Yes, I am off to yet another workshop this afternoon. This time to the IAV in Orléans, a design school that is organizing all week a series of workshops, conferences, and presentations dealing with the theme La légèrté (lightness). This concept is obviously following in line with what is probably now 100% of the design schools in the world who have jumped onto the bandwagon of durable design. And yet while I’m thrilled with this turn of events, I wander into this new context with some trepidation; and so as usual I replied to their invitation with an amical quip, reworking the subject of “légèrté” into that of “orientation”, suggesting therein that oppositions such as light vs. heavy do not really grasp the current transformations of space, objects and subjects. In place of such dichotomies, I’m suggesting here that we rework Duchamp’s concept of the “inframince” (ultrathin), taking into account the new forms of re-orientation that are changing our contemporary polis.

On the practical side, this workshop will very much be keeping in line with my steady reorientation to the subject of phyiscalization, and as such we’ll be working with Arduino as much as with Processing.

Here is the full French description of the workshop. I should probably translate it, because there are some essential concepts in there for my current thinking on digital art and design, but I have to get on a train so you’ll just have to use your favorite translator if you can’t read it in the native tongue.

Proposons une nouvelle mesure : celle de la modularité des choses. Encore plus léger que la légerté, l’inframince n’est plus cet espace liminaire qui s’imaginait jadis comme le poids de la fumée — l’intangible comme une sorte d’ontologie indécise. Aujourd’hui l’inframince se définit plutôt dans l’hésitation du neurone avant de se décharger, c’est-à-dire à travers l’esprit intangible qui permet à des choses tangibles de se moduler. C’est le potentiel d’une ontologie à la fois matérielle et varible : « inframince » comme « l’orientation » des choses, « modularité » comme leur « ouverture » sur le monde.

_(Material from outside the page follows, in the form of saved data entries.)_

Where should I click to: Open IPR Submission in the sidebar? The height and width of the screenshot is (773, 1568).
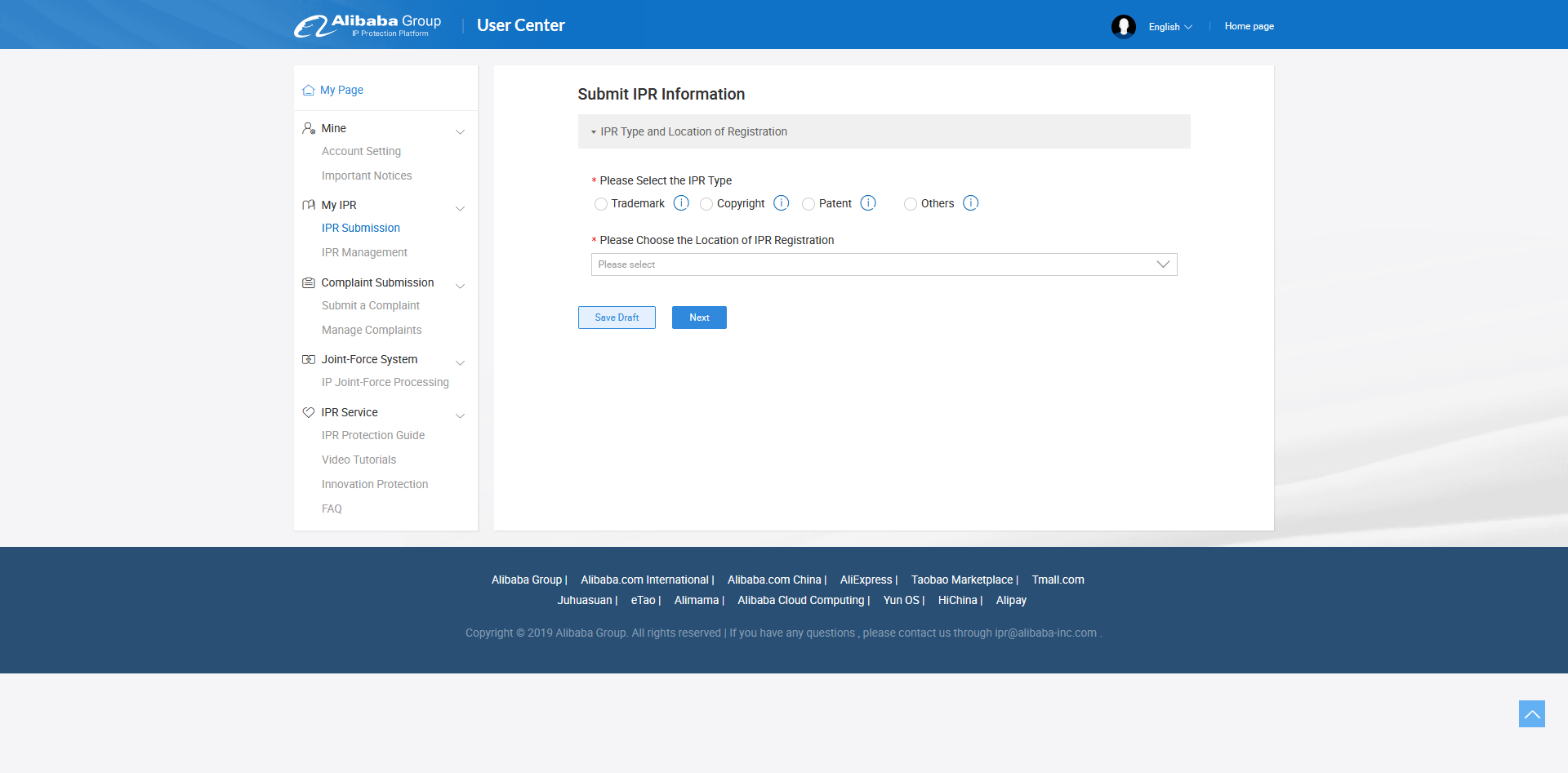point(360,228)
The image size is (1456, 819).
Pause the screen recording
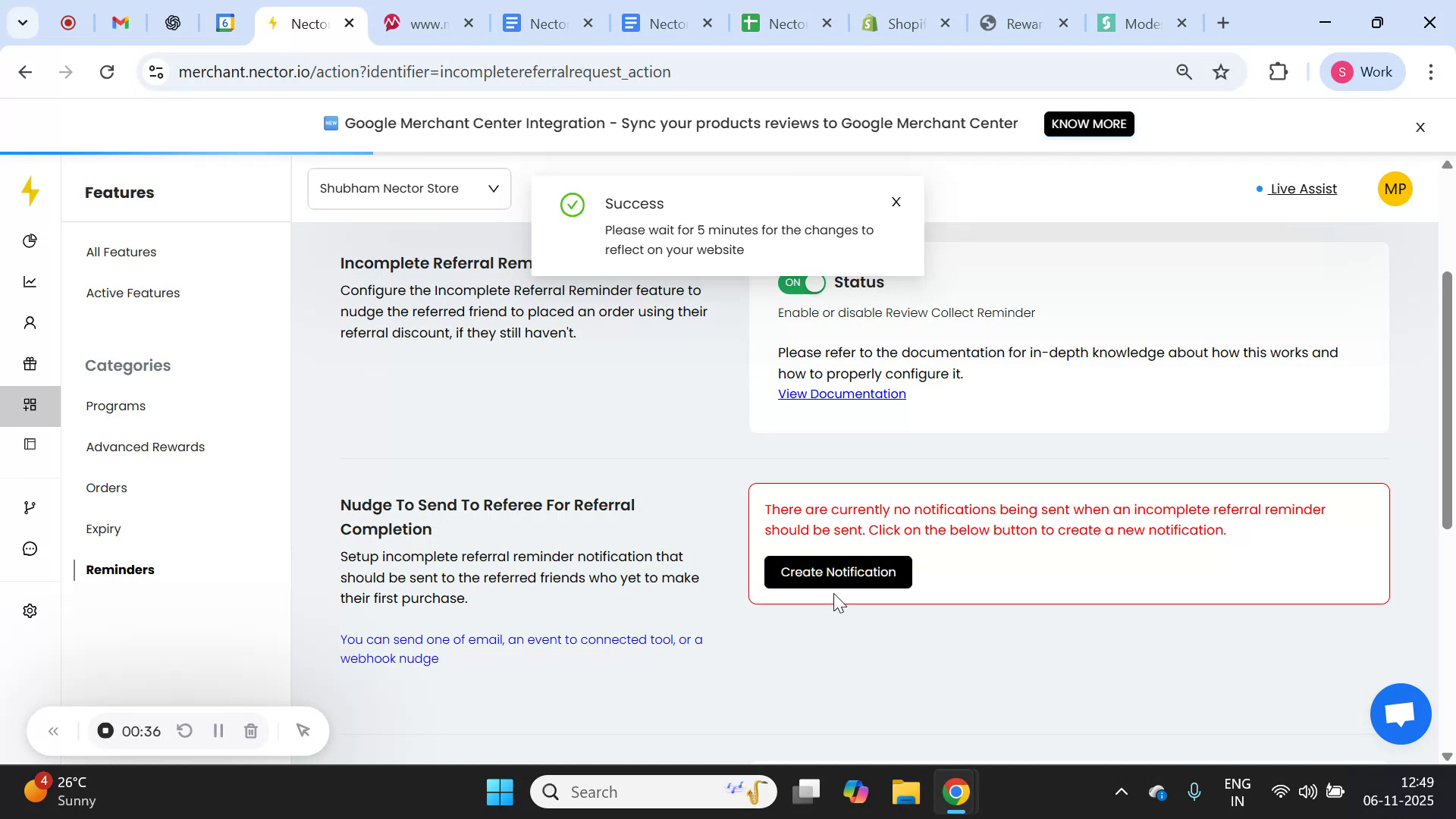[x=218, y=730]
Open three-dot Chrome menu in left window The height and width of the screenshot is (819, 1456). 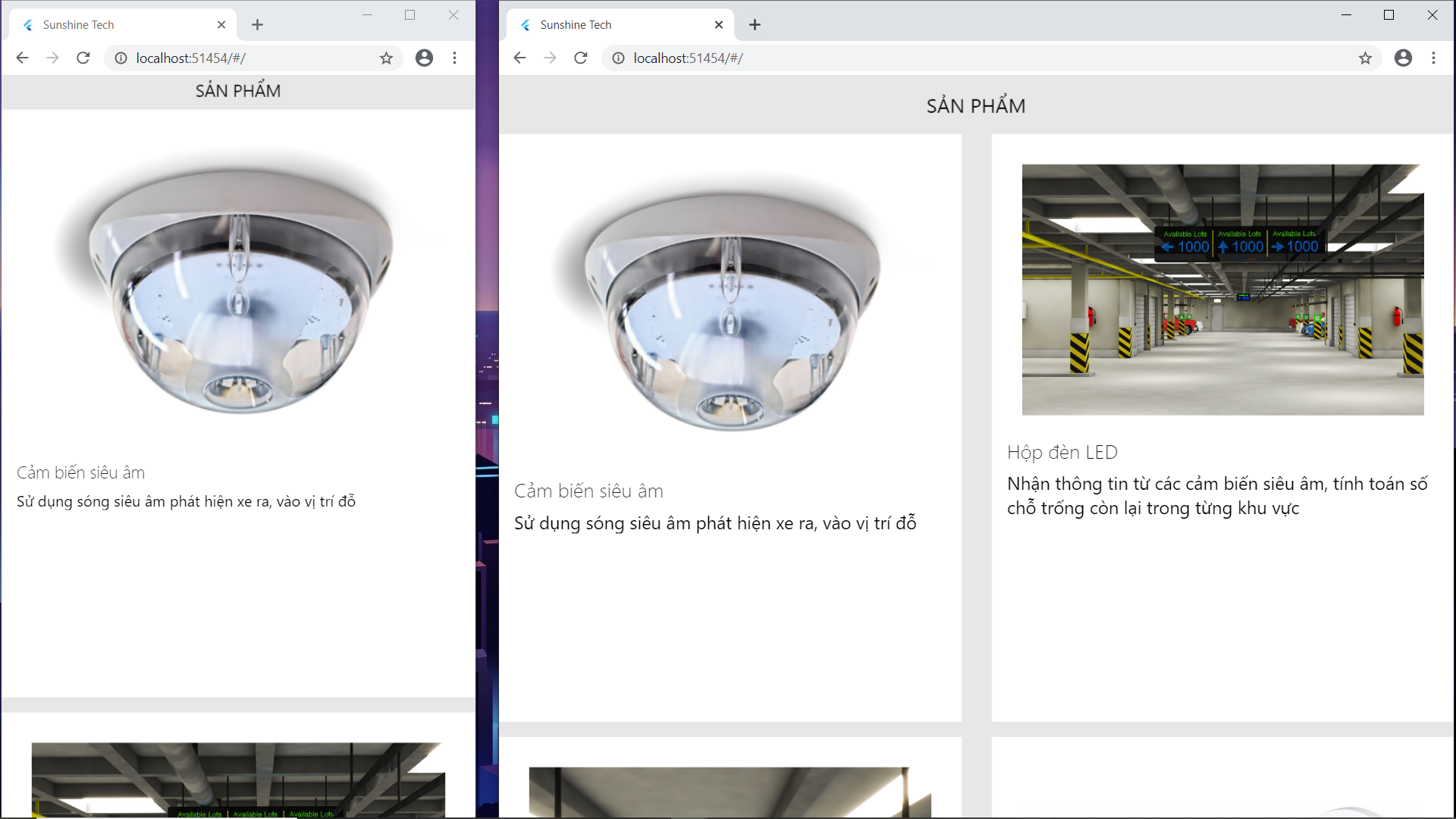tap(454, 58)
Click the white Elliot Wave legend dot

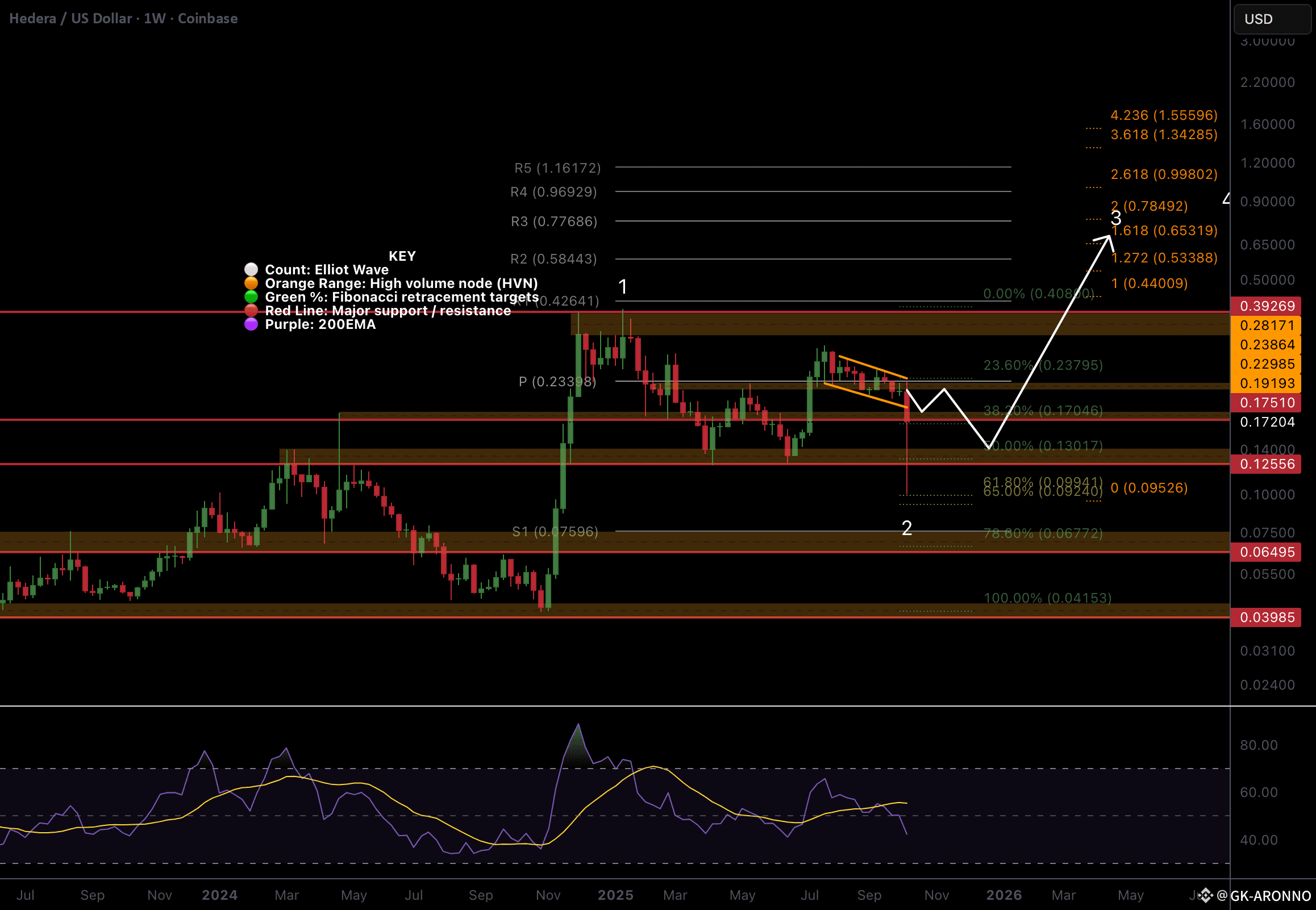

Une approche « orientée » (du design, de l’art, peu importe) se déploit dans un monde physique de plus en plus capable de se réadapter « en fonction de … », « envers … », et « vis-à-vis … ». Pour ce workshop, nous tenterons une avancé vers ce monde en explorant ses machines programmables. Ces machines sont riches mais également complexes. Le but premier sera alors de dompter ses méchanismes modulaires. Pour y arriver, nous utiliserons principalement deux environments de création algorithmique — Processing et Arduino –, conçus tous les deux pour et par des artistes voulant rendre (plus) accessible la création modulaire.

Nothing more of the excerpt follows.